- _INSTRUCTION_: Reproduce every line of the records below verbatim, omitting the pictures.

● ● ● ●

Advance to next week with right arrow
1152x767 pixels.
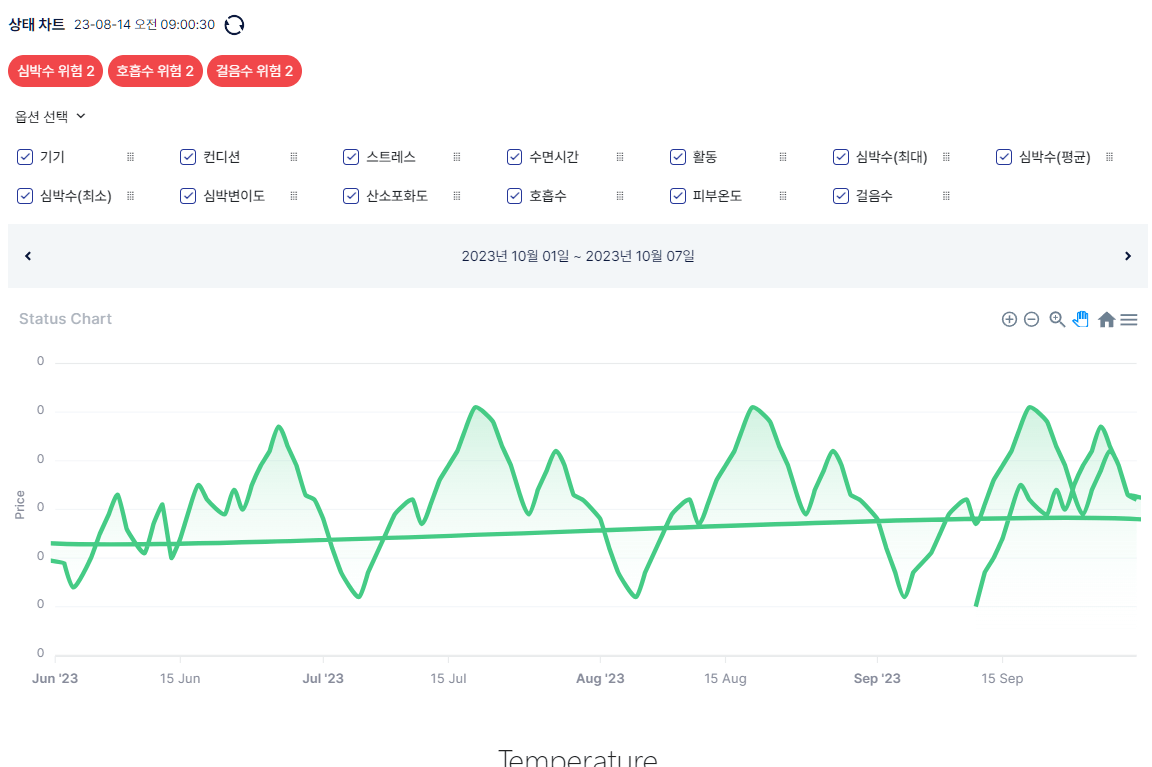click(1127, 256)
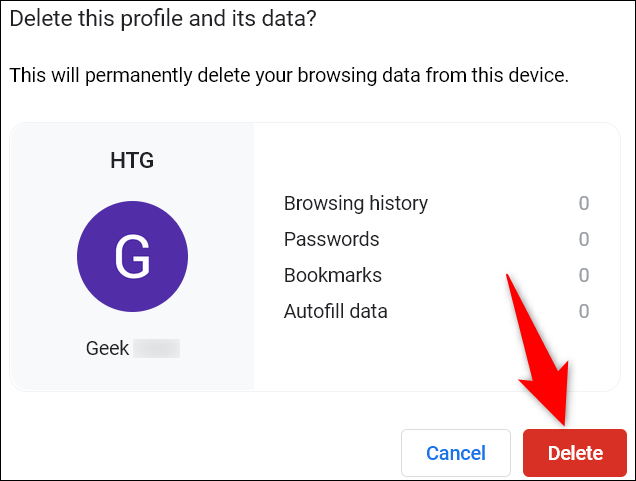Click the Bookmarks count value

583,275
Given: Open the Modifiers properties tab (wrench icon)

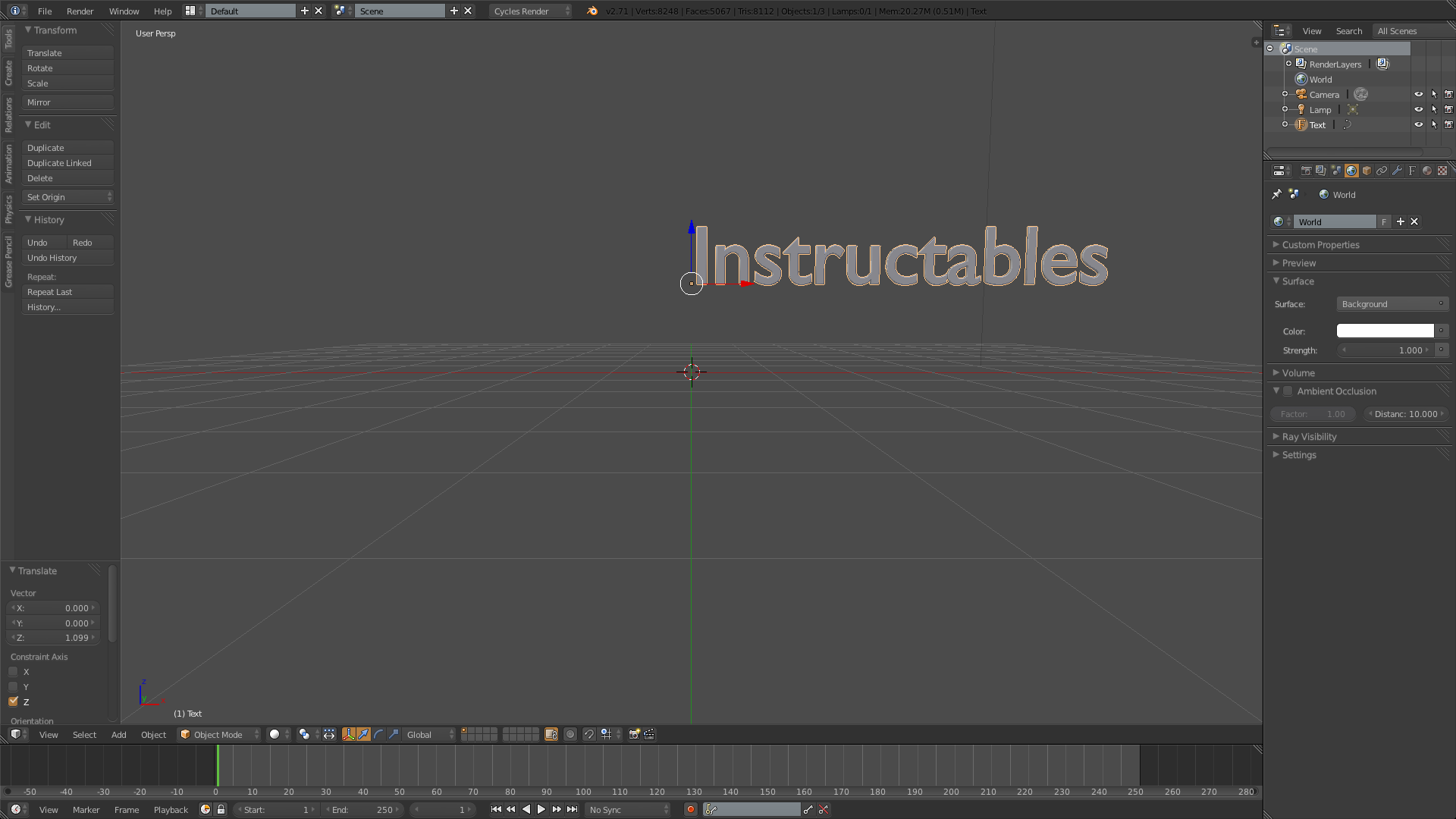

● ● ● ●

- _EXERCISE OUTPUT_:
Advance to next week with right arrow
1152x767 pixels.
click(1127, 256)
Click the Bookmarks count value

583,275
Given: Open the Modifiers properties tab (wrench icon)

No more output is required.